Running from Springer Mountain, Georgia, to Mt. Katahdin in Baxter State Park, Maine, the Appalachian Trail enters the Delaware Water Gap at the Delaware River on the Route 80 Bridge. It goes to Sunfish Pond, and continues northeast to Stokes State Forest. The trail crosses Route 206 and continues along the ridgeline of the Kittatinny Mountains to High Point State Park, eventually entering New York. Of the 2,174 mi of trail, 28 mi are within the Delaware Water Gap National Recreation Area.

Additional trails also traverse through the area.

==Rock climbing==
The gap is a popular place to rock-climb in New Jersey.
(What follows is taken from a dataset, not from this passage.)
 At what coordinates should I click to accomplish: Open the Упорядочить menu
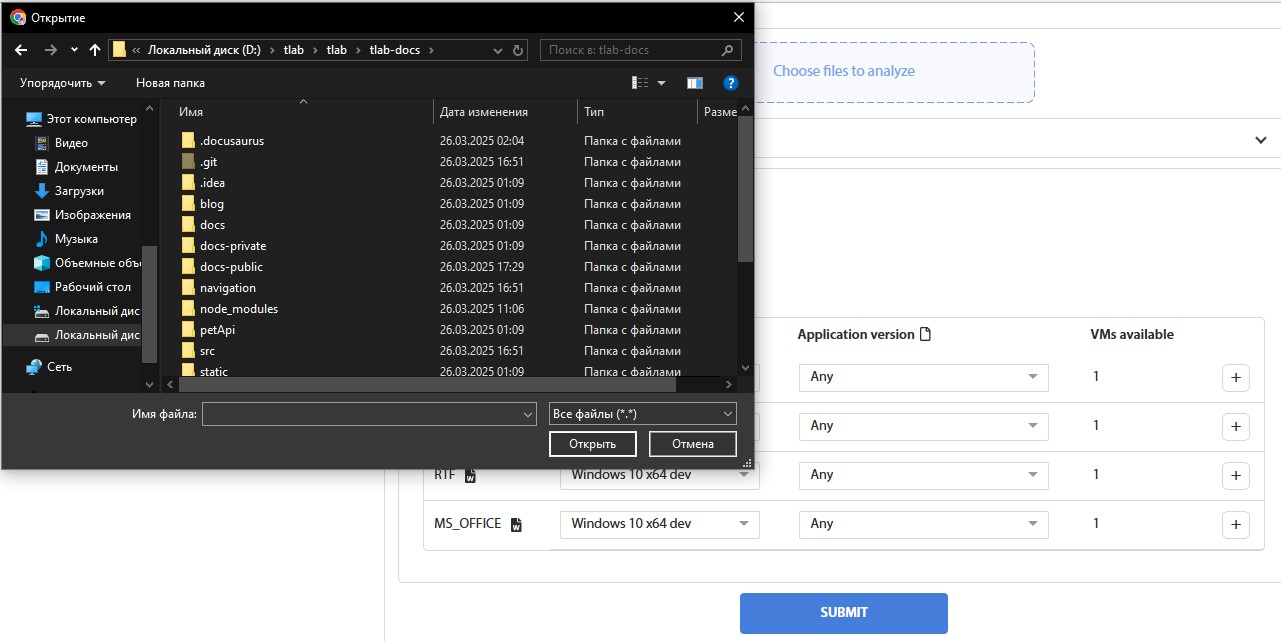[57, 83]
The climbs are 150 to 300 ft. Most climbing is done on the New Jersey side due to easier access. There are about 100 climbs on the New Jersey side, which range in difficulty from 5.1 to 5.14 on the Yosemite Decimal System scale. Climbers follow the gray dot trail along Route 80, pass the large rock face, then go up the path to the route they choose.

Since 2010, the Pennsylvania side has been closed to climbing during the nesting season of the endangered peregrine falcons.

==Boy Scout camps==
The Easton Area Council of the Boy Scouts of America operated Weygadt Scout Reservation at the base of Mount Tammany from 1931 until 1968. The Reservation was originally home to two Scout camps—the Easton Council's Camp Weygadt on the southern part of the reservation and the Minsi Trails Council's Camp Minsi on the northern section of the reservation. In the later part of the 1930s, the Bethlehem Council moved their camp to the Poconos, and the entire reservation in the Water Gap became Camp Weygadt. Camp Minsi is now located in Pocono Summit, Pennsylvania, on the shores of Stillwater Lake.

Pahaquarra Boy Scout Camp was located on the New Jersey side of the Delaware Water Gap on Old Mine Road at the abandoned Pahaquarry Copper Mine. The camp served Scouts from the George Washington Council. Just north of this camp was Camp Cowaw Boy Scout Camp, which served Raritan Council Boy Scouts.